Get sick, get well
Hang around a ink well
Ring bell, hard to tell
If anything is goin' to sell
-- Bob Dylan

Tuesday, February 5, 2013

Standard & Poor's -- No standards but a lot of folks made poor

Forget for a brief moment that the current Illinois teacher-pension crisis is a manufactured one, caused primarily by the state's inability or unwillingness to raise enough revenue to make it's necessary contribution to the pension fund. Forget also for a brief moment, that the state legislature grabbed millions from that fund, into which retirees had been paying out of their take-home pay for decades and used that money to pay off other debts.

Let's look for a moment instead at how the threat by Gov. Quinn, and other Dems,of a reduced state credit rating by Standard & Poor's, was used to try and steamroll the legislature into passing SB1. That bill would have dropped an unconstitutional bomb on the cost-of-living adjustments and the health care contributions being made by the state to aged, sick and poorest retirees.

S&P, which is owned by McGraw-Hill Publishers (one of the nation's largest testing and textbook companies) went along with the pension-crisis narrative and announced on January 24th that IL's credit rating has been downgraded again making it the nation's lowest.

ABC reported,
"Standard & Poors analysts said even if Illinois is able to pass pension legislation soon, the state is likely to face a legal challenge, so it could be years before the budget situation or the unfunded liability improve. That, along with an income tax increase that's scheduled to expire on Jan. 1, 2015, contribute to the state's negative economic outlook."
And you can count on those S&P analysts to make an honest assessment of a state's credit worthiness.

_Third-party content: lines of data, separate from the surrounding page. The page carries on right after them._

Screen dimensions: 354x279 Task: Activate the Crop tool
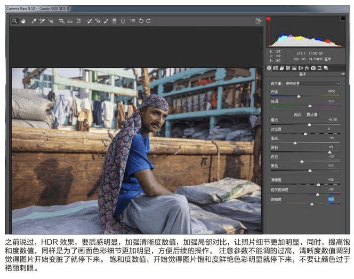coord(61,21)
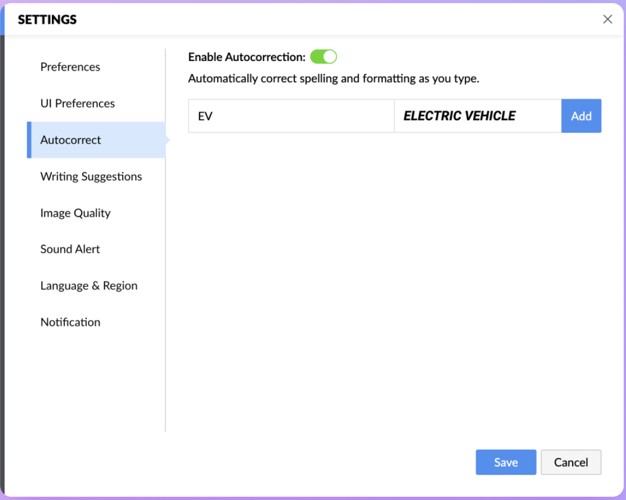Click the input field containing EV
The height and width of the screenshot is (500, 626).
pyautogui.click(x=291, y=116)
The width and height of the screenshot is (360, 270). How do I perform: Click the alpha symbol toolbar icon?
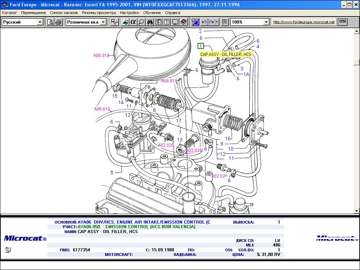tap(133, 22)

Right? Well let's have a look and see.

Today, the Justice Dept. announced that it was suing S&P for its actions in rating the complex securities that helped cause the global financial crisis by misleading investors with falsely high credit ratings on bonds backed by toxic subprime mortgages.

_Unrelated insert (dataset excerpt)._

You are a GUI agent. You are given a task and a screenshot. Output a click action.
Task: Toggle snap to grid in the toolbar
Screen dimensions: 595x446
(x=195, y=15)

According to the L.A. Times:
S&P executives were motivated by a desire to increase the company's profits and delayed downgrading its AAA ratings on the mortgage-backed securities because it did not want to lose business from banks trying to package bad loans for sale to investors to get them off their books...
Lisa Madigan announces S&P suit. 
 In addition to the federal suit, California, Illinois and several other states filed their own suits against S&P on Tuesday on top of some existing state suits. S&P's intentionally misleading information of these securities could have contributed to the drubbing many state pension funds took during the past five years. The actions mean that 16 states and the District of Columbia will have suits against S&P.

The irony here is that it was Illinois Atty. Gen. Lisa Madigan who announced the state's suit against S&P while her father, political machine boss Mike Madigan, along with Quinn, used the threat of a poor S&P rating to launch the stampede on the pension fund.